Doch alleine immer dirt zu sitzen, ohne mit jemanden quatschen oder Erfahrungen austauschen zu können, verliert nach ner Zeit auch seinen Reiz!
Also wer ein ähnliches Schicksall wie menes derzeit erleidet bitte melden!!

Bye bye Domme#6 

P.S. meisstens gehe ich mit Futterkorb auf grosse Friedfische wie Brassen etc., aber auch Zander und Hecht sowie Aal stehen auf meinem Speiseplplan,kenn dort sehr gute Stellen, also auch Anfänger nehme ich absolut gerne mit!!! Bi auch ein sehr guter Kescher-Halter beim Drill :m


----------



## Killerwels (18. Juni 2004)

*AW: Mitangeln an der Maas bei Roermond*

Hallo, ich würde gerne mal mitkommen 
Da ich selber kein Auto hab, aber immer lust auf Angeln bietet es sich doch an *g* Anfänger bin ich aber nicht da ich schon seit Jahren am Rhein angle. Wenn Du Lust hat kannst Du mir ja aml ne PM schicken...

Gruß
Dirk


----------



## Pitchy (22. Juni 2004)

*AW: Mitangeln an der Maas bei Roermond*

ja dann würd ich sagen das wir das mal mache, ich hab das auto du das fachwissen!! ;o)


----------



## lector (23. Juni 2004)

*AW: Mitangeln an der Maas bei Roermond*

Na toll #d  Bin grad aus dem Urlaub wieder da und Ihr redet nur von Angeln!
Also ich währe auch dabei  :q 

Gruß Tom

P.S. Wann gehts wieder zum Rhein Killerwels?


----------



## Siff-Cop (23. Juni 2004)

*AW: Mitangeln an der Maas bei Roermond*

Hallo Pitchy

Ich heiße Dirk, bin 25J. alt und hätte großes Interesse mal mitzukommen. Bin kein richtiger Anfänger mehr, mehr so ein Wiederanfänger. 
(Siehe Vorstellungsbericht)  
http://www.anglerboard.doks-pages.com/board/showthread.php?t=31219

Bin früher auch öfter an der Maas gewesen mit Winkelpicker, Futterkorb und auch auf  Friedfisch. Aber seid meinem Dänemark Urlaub bin ich auch für Raubfische zu haben. 
Würde auf jeden fall mal mit kommen. Schick mal ne mail oder PN.

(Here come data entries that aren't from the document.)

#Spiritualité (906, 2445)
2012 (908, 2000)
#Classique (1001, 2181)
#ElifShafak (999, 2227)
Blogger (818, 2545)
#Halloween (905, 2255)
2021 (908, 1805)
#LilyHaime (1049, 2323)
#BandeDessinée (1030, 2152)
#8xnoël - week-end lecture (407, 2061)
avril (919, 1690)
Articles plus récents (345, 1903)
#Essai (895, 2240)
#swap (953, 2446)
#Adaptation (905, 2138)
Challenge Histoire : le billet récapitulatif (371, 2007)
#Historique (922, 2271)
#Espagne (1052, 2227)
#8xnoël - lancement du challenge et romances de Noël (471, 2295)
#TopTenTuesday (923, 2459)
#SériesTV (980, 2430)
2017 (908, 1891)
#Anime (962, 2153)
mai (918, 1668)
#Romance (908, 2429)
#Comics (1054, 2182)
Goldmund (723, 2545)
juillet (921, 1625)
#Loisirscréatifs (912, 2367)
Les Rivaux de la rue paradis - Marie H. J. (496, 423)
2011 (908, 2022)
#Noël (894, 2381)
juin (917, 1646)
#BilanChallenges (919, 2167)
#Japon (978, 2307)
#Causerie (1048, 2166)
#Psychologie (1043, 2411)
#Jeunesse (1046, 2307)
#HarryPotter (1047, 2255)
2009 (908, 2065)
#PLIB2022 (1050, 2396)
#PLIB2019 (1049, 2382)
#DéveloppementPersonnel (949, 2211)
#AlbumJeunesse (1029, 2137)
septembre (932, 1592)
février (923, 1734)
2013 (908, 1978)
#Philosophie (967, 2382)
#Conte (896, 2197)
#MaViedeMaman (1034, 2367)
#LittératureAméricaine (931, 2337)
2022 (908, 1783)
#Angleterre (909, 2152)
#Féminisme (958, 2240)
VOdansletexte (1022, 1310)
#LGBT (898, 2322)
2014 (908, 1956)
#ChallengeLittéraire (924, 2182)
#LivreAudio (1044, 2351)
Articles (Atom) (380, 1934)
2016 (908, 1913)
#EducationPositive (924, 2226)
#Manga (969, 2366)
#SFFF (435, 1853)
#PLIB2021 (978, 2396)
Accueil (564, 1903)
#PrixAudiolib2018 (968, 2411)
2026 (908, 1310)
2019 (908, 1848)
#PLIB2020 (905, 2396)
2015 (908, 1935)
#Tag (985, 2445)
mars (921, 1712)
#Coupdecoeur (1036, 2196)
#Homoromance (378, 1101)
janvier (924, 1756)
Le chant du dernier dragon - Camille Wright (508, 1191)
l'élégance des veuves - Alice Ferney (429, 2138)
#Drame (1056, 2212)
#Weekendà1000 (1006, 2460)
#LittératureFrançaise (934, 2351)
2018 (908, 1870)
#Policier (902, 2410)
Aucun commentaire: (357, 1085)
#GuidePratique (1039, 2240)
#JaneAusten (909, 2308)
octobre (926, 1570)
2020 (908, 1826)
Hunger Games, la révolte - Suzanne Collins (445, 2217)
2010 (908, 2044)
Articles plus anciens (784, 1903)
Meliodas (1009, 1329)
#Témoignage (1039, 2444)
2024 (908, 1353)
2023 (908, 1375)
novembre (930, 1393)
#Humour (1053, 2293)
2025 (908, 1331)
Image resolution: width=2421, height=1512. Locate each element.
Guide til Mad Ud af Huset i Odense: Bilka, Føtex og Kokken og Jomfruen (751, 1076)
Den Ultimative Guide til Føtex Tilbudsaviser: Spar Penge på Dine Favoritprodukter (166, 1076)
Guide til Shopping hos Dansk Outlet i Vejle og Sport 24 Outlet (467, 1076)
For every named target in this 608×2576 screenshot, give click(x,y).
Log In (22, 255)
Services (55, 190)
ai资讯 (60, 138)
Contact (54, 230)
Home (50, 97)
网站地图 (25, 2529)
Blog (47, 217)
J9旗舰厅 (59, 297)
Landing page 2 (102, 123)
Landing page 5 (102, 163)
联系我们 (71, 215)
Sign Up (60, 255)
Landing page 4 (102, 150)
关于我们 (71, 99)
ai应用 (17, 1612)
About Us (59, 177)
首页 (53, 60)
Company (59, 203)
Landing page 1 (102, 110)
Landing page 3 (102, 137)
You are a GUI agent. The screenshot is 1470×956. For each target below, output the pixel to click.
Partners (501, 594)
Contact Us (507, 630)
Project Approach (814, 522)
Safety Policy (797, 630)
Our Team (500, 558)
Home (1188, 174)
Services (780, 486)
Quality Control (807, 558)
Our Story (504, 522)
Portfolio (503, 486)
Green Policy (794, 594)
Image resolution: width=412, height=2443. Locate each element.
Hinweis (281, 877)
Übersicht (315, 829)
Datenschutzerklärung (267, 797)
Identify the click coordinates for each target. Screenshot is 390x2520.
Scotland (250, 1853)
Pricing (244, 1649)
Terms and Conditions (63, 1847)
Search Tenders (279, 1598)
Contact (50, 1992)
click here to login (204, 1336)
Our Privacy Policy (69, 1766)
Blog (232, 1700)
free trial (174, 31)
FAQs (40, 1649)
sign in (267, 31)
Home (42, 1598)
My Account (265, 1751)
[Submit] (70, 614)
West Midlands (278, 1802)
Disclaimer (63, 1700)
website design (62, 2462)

Ach was brauch ich da für Niederländische Dokumente? Habe die Sportvissakte reicht das aus?



Schönen Gruß 

Siff-Cop


----------



## the doctor (23. Juni 2004)

*AW: Mitangeln an der Maas bei Roermond*

Hi

Du brauchst da einiges an Dokumenten. Ist zwar voll bekloppt, aber muss halt so sein-Holländer-...
Musst dich mal bei Leos angelmarkt wegen den Scheinen informieren.
Ich habe die Dokumente bin aber leider erst einmal zum Nachtangeln dort gewesen.Ich gehe eigentlich lieber zum rursee. Aber muss  das Angeln in Holland mal mehr ausnutzen.
Fahre z.B. jetzt am Samstag nach Kerkrade an den Teichen angeln.

Mfg the doctor   #a


----------



## Pitchy (24. Juni 2004)

*AW: Mitangeln an der Maas bei Roermond*

hallo,
also ich stimme zu das sind echt viele papiere, zusätzlich für die maas noch die erlaubnis für limburg und so.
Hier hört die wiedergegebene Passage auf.